As people age, life grows harder to manage. After a lifetime of independence, it can be tough for parents and other older relatives to admit they need extra help. Several signs they’re ready for hospice care may have arisen, but you might not be sure about the right way to approach that difficult conversation. Here’s how to handle the tough task of talking with your elderly relatives about hospice care.
Do Your Research and Be Prepared
Read up on hospice care. Find out your options with Medicare and Medicaid and other healthcare options. Look into local services and ask your spiritual advisor or human resources department for suggestions on reputable providers of hospice care. Collect the information into a three-ring binder and provide space for notes you can refer to during the talk.

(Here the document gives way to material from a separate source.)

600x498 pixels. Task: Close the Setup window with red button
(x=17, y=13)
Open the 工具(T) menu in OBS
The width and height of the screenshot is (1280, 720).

Have the Conversation Sooner, Not Later
Certainly, major events like a terminal illness diagnosis, several ER visits, or, obviously, a doctor’s recommendation that you investigate hospice care can spark that important conversation, but why not have it sooner? Discussing hospice care and other end-of-life decisions is awkward and potentially fraught with emotion, but it’s easier to have this talk long before hospice care is needed. Talk to your relatives about their future choices while they’re still in their prime. It might not feel like an easy conversation, but it’ll be a less heavy one while they still have their health.
Set Up a Low-Pressure Time and Place
Home is always the best place for this kind of talk. Don’t ambush them. Let them know what you want to talk about in advance. Set up a safe space for your relative at the kitchen table, a comfortable chair in a favorite room, or a lovely outdoor area. Family gatherings are a proper time too, since they’ll be surrounded by those who love and care about them. They may not want to have the conversation, but it’s a conversation that must be had. Make it as calm and pleasant as possible.
Remove the Fear
Hospice care can sound scary. Being left to the care of strangers, staying in one place, and, of course, the knowledge that they’re nearing the end. Talk about the difficulties they’ve experienced: frequent hospitalization, ongoing pain, trouble breathing, eating, and getting around, and the like. Stress the fact they’ll be at home, rather than a strange place, and they’ll be looked after not just by you but also trained, caring professionals.
Let Them Know You’re Listening
While it’s good to talk, it’s more important to listen. Let your relative know that you want to hear about their concerns, needs, and fears. Have this conversation before moving on to the next step, discussing options with a representative from a hospice care provider. Going in with shared knowledge and a united front can make that conversation even easier.
Talking with your elderly relatives about hospice care is never a pleasant or unchallenging conversation, but with the right attitude, approach, and preparation, it can be a simpler and more effective one.